As shown in fig. 2 to 5, according to the above specific operation modes, the present invention further provides a fall detection method based on depth image motion detection and behavior recognition, comprising the following steps:
(a) reading a depth image, and preprocessing the depth image to obtain a depth image only containing a human body region;
(b) calculating coordinates of the human body joint points according to the depth information, and returning and recording coordinate information and the timestamp;
(c) calculating the movement speed and acceleration of the joint point according to the joint point coordinates and the time stamp obtained in the step (b);
(d) and (c) judging whether a falling event occurs according to the joint point coordinates, the speed and the acceleration obtained in the step (b) and the step (c).
Specifically, in step (a), the depth image preprocessing comprises the following specific steps:
(a1) carrying out median filtering on the depth image to remove noise;
(a2) cutting the depth image according to the self-adaptive depth threshold value to roughly remove a background area, further removing noise interference, and setting the background to be black;
(a3) removing fine holes in the foreground area by using graphical filtering;
(a4) and searching a moving human body area in the foreground area according to a motion detection algorithm, and taking the human body area as a new foreground area.

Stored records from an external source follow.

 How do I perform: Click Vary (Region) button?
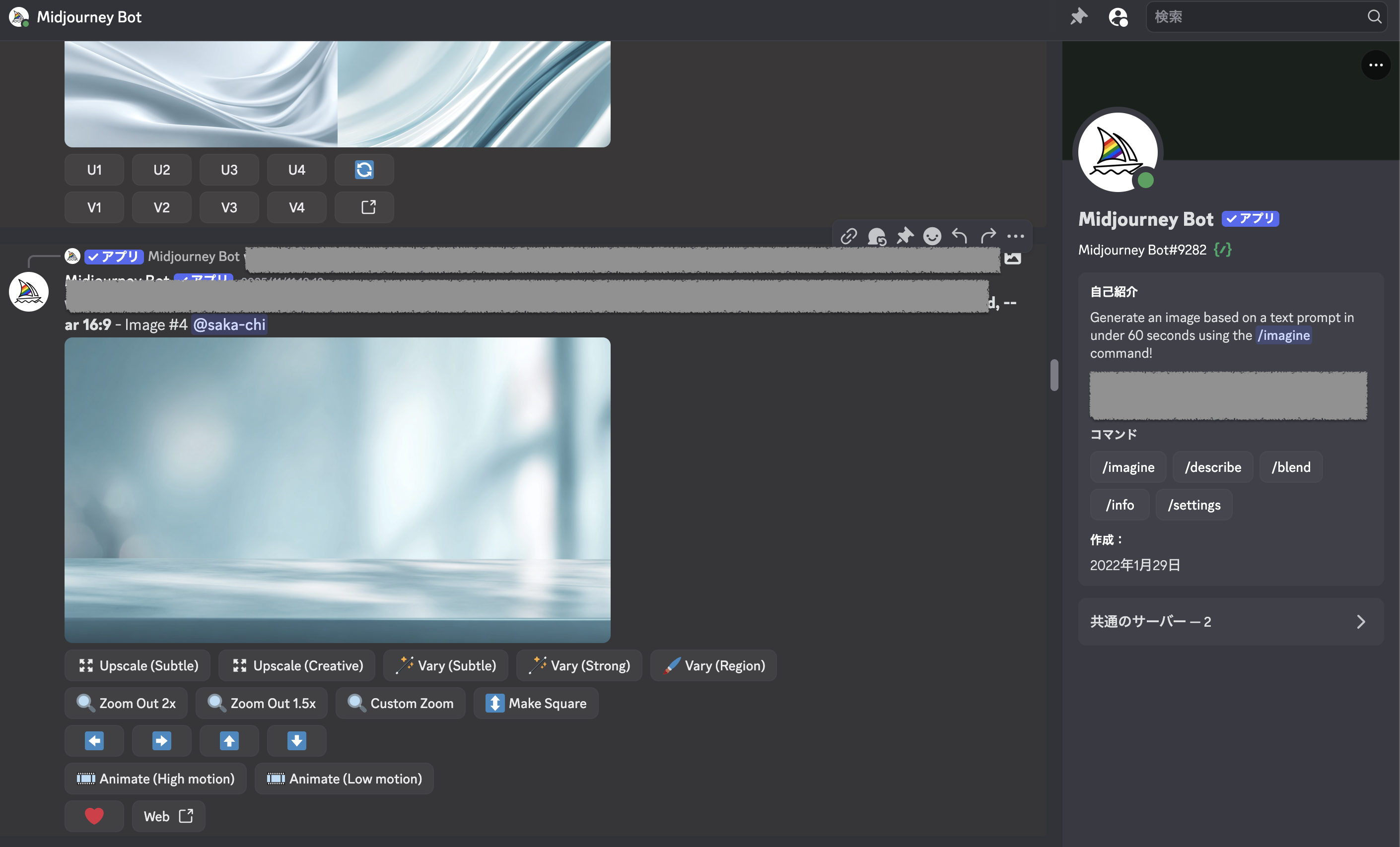pyautogui.click(x=713, y=665)
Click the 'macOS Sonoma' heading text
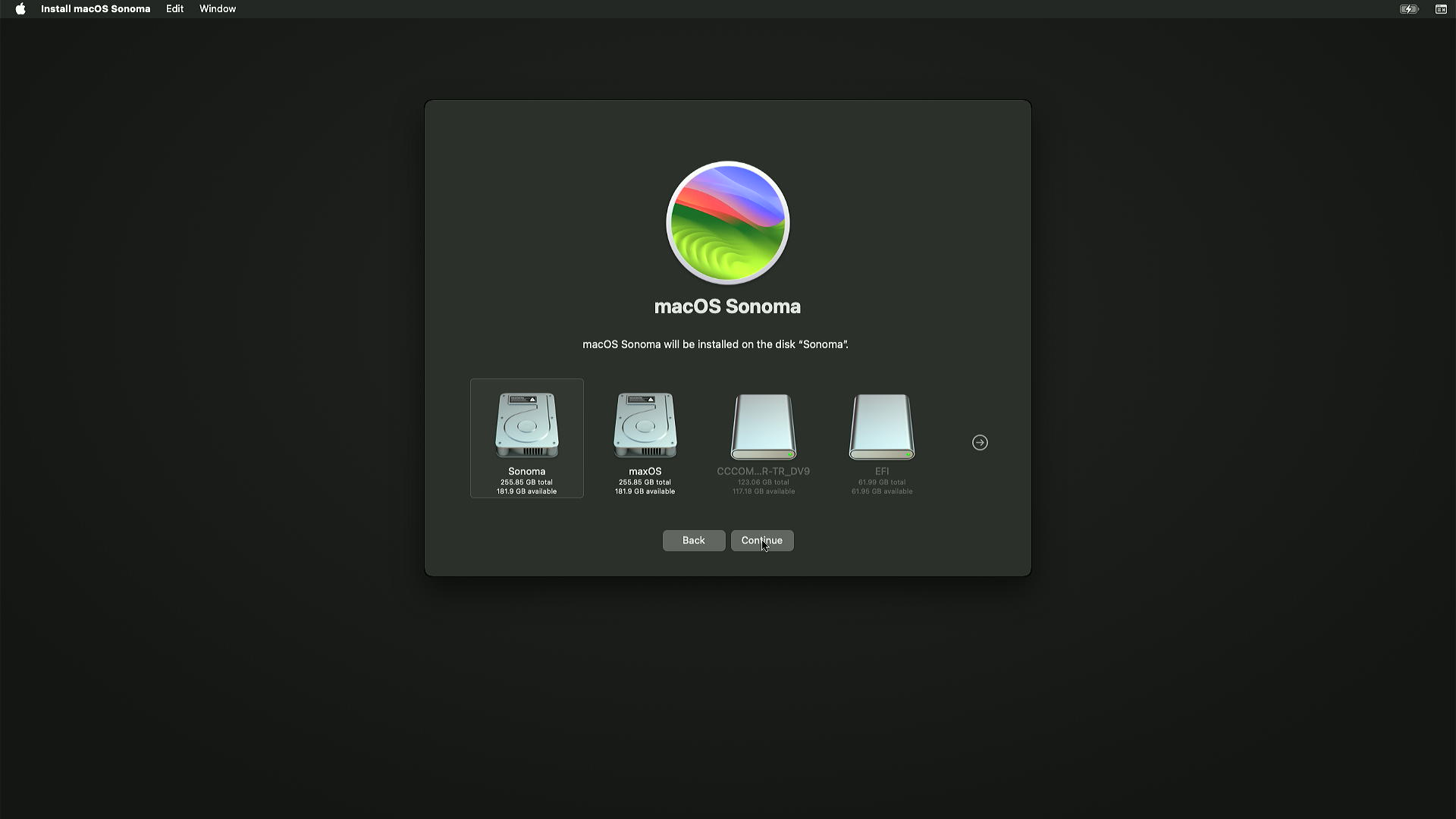Viewport: 1456px width, 819px height. 727,306
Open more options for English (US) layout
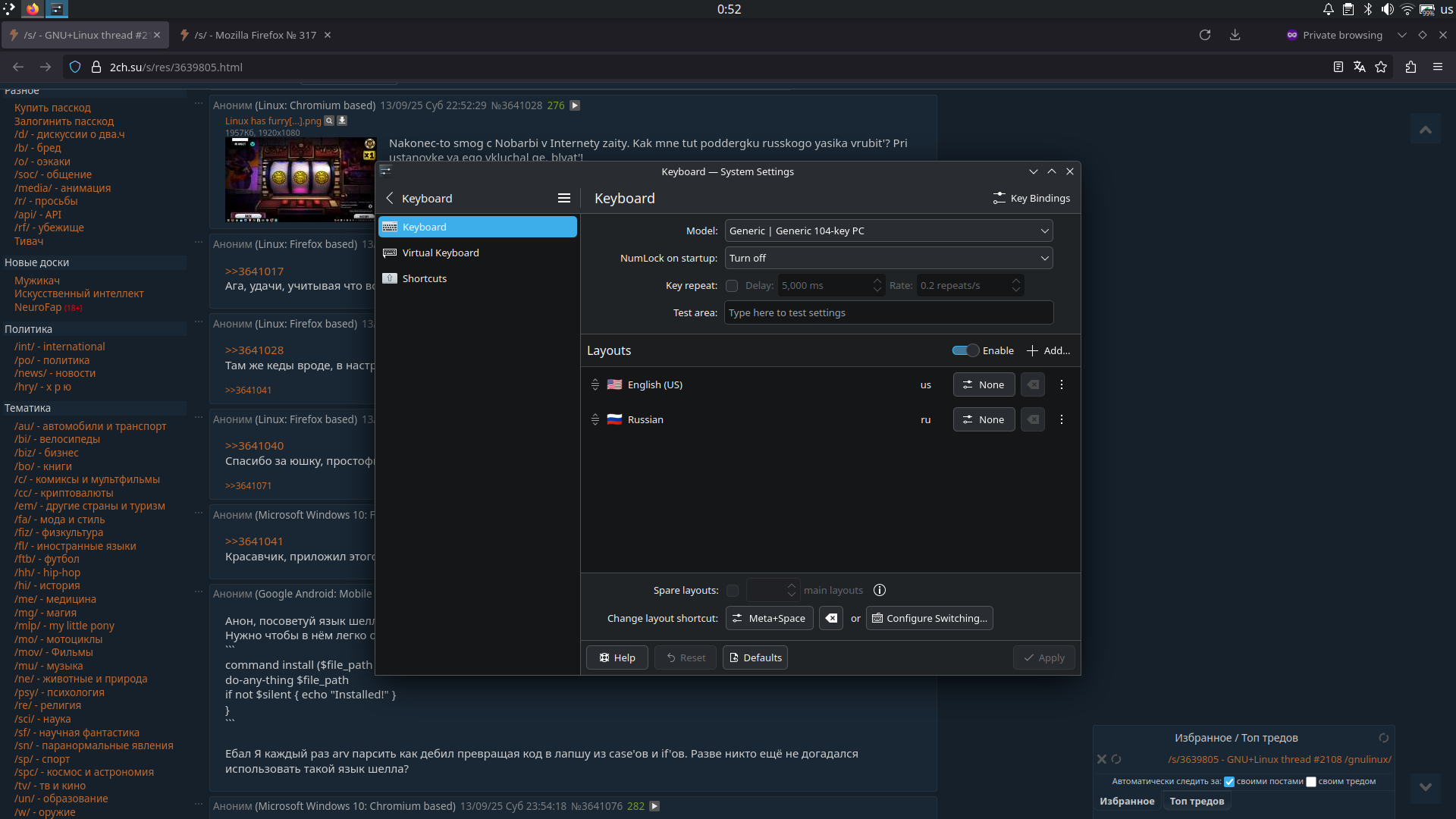The width and height of the screenshot is (1456, 819). [1062, 384]
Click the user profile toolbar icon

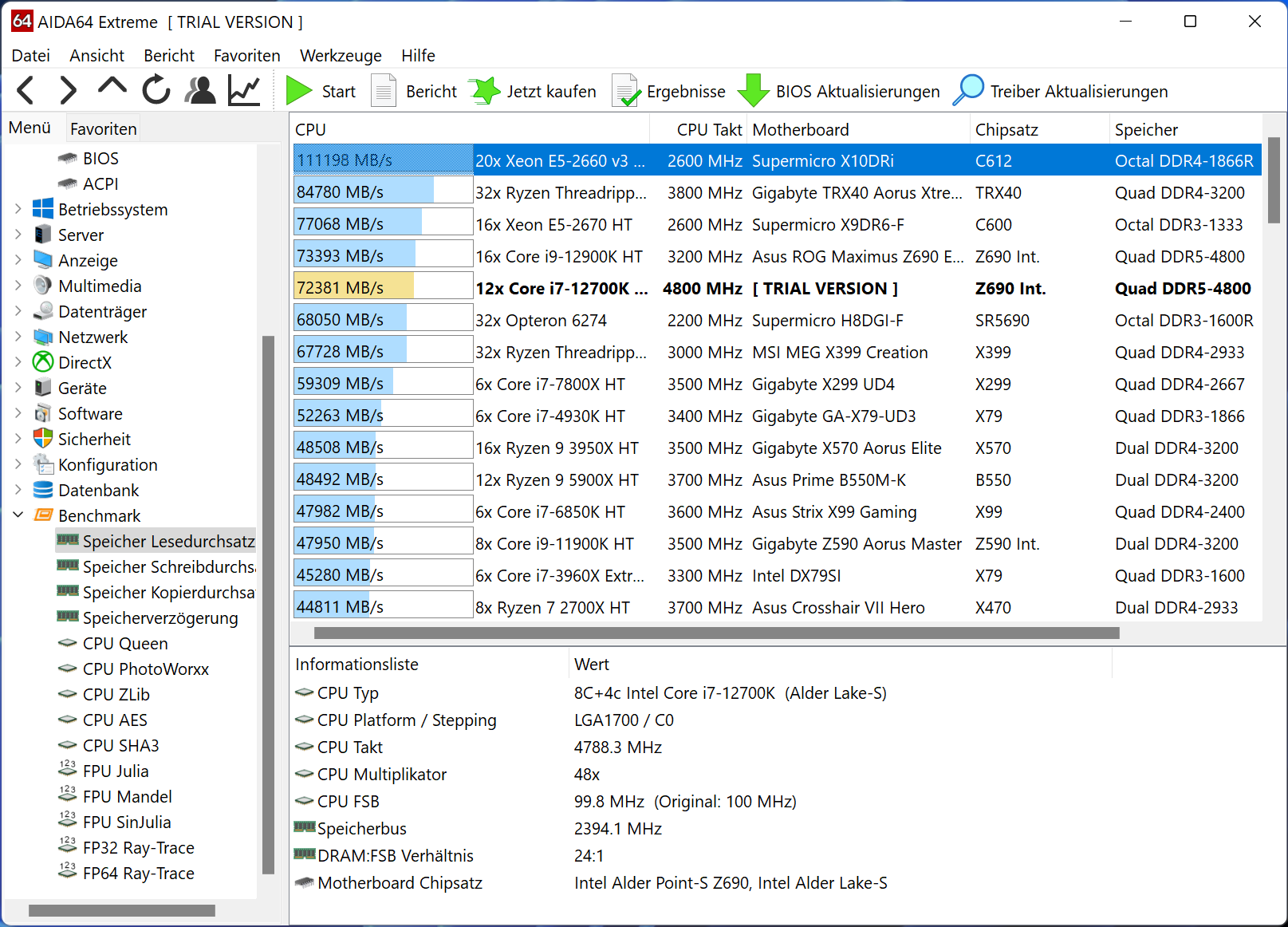pyautogui.click(x=200, y=90)
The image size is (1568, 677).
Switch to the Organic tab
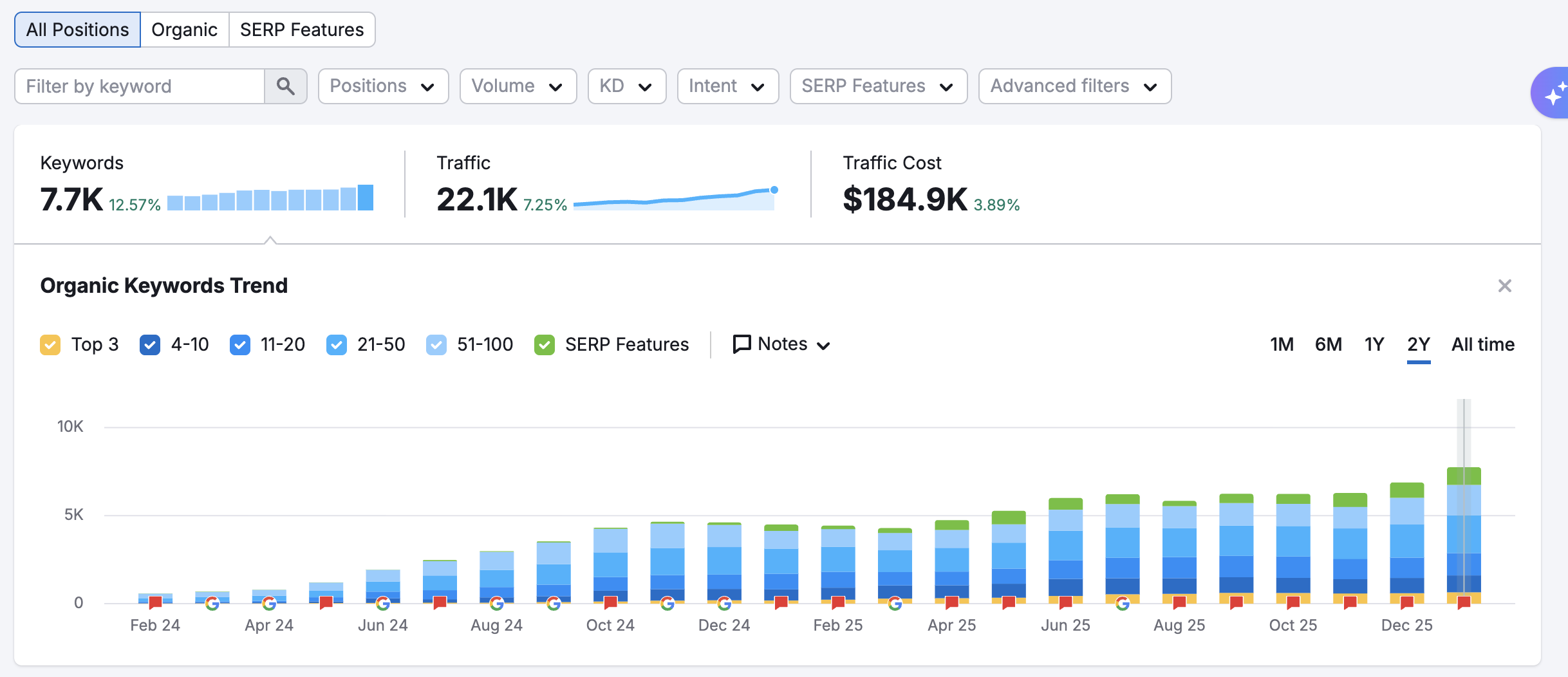[x=184, y=29]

Specifically, in the step (b), the specific steps of the calculation of the coordinates of the human body joint point are as follows:
(b1) classifying the pixel points of the human body region obtained in the step (a4) by using a random forest classifier, and judging that the pixel points belong to a certain joint part of a human body;
(b2) screening points with the prediction probability larger than a set threshold value in the step (b1) to obtain pixel points of each joint part with different densities;
(b3) clustering pixel points belonging to the same position by using a Mean Shift algorithm to obtain a joint point pixel coordinate;
(b4) and converting the three-dimensional space coordinates of the joint points according to the pixel coordinates obtained in the participation S33 in the depth map camera, and recording the time stamp corresponding to the image frame.
Specifically, in step (c), the joint point movement information is calculated as follows:
(c1) selecting the coordinates of 3 bone points of the neck, the bottom of the spine and the left ankle of the human body obtained in the step (b4), maintaining a queue, and recording the three-dimensional space coordinates and the time stamp of the joint points of the latest 10 frames;
(c2) calculating a coordinate difference and a time difference according to the information recorded in the step (c1), thereby calculating a speed of the movement of the joint point between the latest 10 frames and an average speed of the whole 10 frames;
(c3) calculating a velocity difference from the inter-frame velocity calculated in the step (c2), thereby calculating an acceleration;
specifically, in step (d), the specific determination steps are as follows:
(d1) calculating to obtain joint point speed characteristics and acceleration characteristics according to the joint point coordinate position obtained in the step (b) as height characteristics in the step (c);
(d2) and fusing three characteristics of the latest continuous 10 frames of joint points as a classification basis, classifying by using an SVM classifier, and judging whether a falling event occurs.
The embodiments of the present invention have been described in detail with reference to the accompanying drawings, but the present invention is not limited to the described embodiments. It will be apparent to those skilled in the art that various changes, modifications, substitutions and alterations can be made in these embodiments without departing from the principles and spirit of the invention, and the scope of protection is still within the scope of the invention.